(Dataset records begins)
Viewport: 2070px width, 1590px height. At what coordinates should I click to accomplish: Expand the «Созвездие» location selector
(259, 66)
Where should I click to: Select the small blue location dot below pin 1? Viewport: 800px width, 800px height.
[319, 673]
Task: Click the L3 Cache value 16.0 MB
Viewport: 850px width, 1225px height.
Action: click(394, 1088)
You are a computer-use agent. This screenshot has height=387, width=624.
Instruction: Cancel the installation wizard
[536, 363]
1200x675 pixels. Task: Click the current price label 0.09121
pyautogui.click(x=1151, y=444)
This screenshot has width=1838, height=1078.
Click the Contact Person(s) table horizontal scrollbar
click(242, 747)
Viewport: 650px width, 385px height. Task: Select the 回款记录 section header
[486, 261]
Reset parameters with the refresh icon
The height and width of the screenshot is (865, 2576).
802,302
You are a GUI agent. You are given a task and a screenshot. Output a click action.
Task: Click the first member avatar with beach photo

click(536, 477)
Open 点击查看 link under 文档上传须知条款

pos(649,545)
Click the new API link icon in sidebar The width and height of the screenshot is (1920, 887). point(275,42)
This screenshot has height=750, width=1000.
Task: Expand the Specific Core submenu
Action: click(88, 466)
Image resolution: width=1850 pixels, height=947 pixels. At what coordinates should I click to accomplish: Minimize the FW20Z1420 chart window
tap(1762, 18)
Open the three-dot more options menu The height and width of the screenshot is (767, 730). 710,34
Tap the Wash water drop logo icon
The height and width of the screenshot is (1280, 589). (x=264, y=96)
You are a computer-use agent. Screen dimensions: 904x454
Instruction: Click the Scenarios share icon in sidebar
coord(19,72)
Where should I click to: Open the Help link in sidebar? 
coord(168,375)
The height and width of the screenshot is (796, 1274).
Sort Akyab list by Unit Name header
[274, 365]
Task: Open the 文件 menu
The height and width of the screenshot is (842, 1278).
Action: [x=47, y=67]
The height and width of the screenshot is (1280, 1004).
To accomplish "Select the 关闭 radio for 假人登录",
(Dataset records ends)
■ **Exercise**
Set every line of the data down again, word for word.

■ **Exercise result**
Viewport: 2070px width, 1590px height. At what coordinates should I click to accomplish: Expand the «Созвездие» location selector
(259, 66)
Where should I click to: Select the small blue location dot below pin 1? Viewport: 800px width, 800px height.
[319, 673]
Task: Click the L3 Cache value 16.0 MB
Viewport: 850px width, 1225px height.
Action: click(394, 1088)
You are a computer-use agent. This screenshot has height=387, width=624.
Instruction: Cancel the installation wizard
[536, 363]
1200x675 pixels. Task: Click the current price label 0.09121
pyautogui.click(x=1151, y=444)
This screenshot has width=1838, height=1078.
Click the Contact Person(s) table horizontal scrollbar
click(242, 747)
Viewport: 650px width, 385px height. Task: Select the 回款记录 section header
[486, 261]
Reset parameters with the refresh icon
The height and width of the screenshot is (865, 2576).
802,302
You are a GUI agent. You are given a task and a screenshot. Output a click action.
Task: Click the first member avatar with beach photo

click(536, 477)
Open 点击查看 link under 文档上传须知条款

pos(649,545)
Click the new API link icon in sidebar The width and height of the screenshot is (1920, 887). point(275,42)
This screenshot has height=750, width=1000.
Task: Expand the Specific Core submenu
Action: click(88, 466)
Image resolution: width=1850 pixels, height=947 pixels. At what coordinates should I click to accomplish: Minimize the FW20Z1420 chart window
tap(1762, 18)
Open the three-dot more options menu The height and width of the screenshot is (767, 730). 710,34
Tap the Wash water drop logo icon
The height and width of the screenshot is (1280, 589). (x=264, y=96)
You are a computer-use agent. Screen dimensions: 904x454
Instruction: Click the Scenarios share icon in sidebar
coord(19,72)
Where should I click to: Open the Help link in sidebar? 
coord(168,375)
The height and width of the screenshot is (796, 1274).
Sort Akyab list by Unit Name header
[274, 365]
Task: Open the 文件 menu
The height and width of the screenshot is (842, 1278).
Action: [x=47, y=67]
The height and width of the screenshot is (1280, 1004).
To accomplish "Select the 关闭 radio for 假人登录",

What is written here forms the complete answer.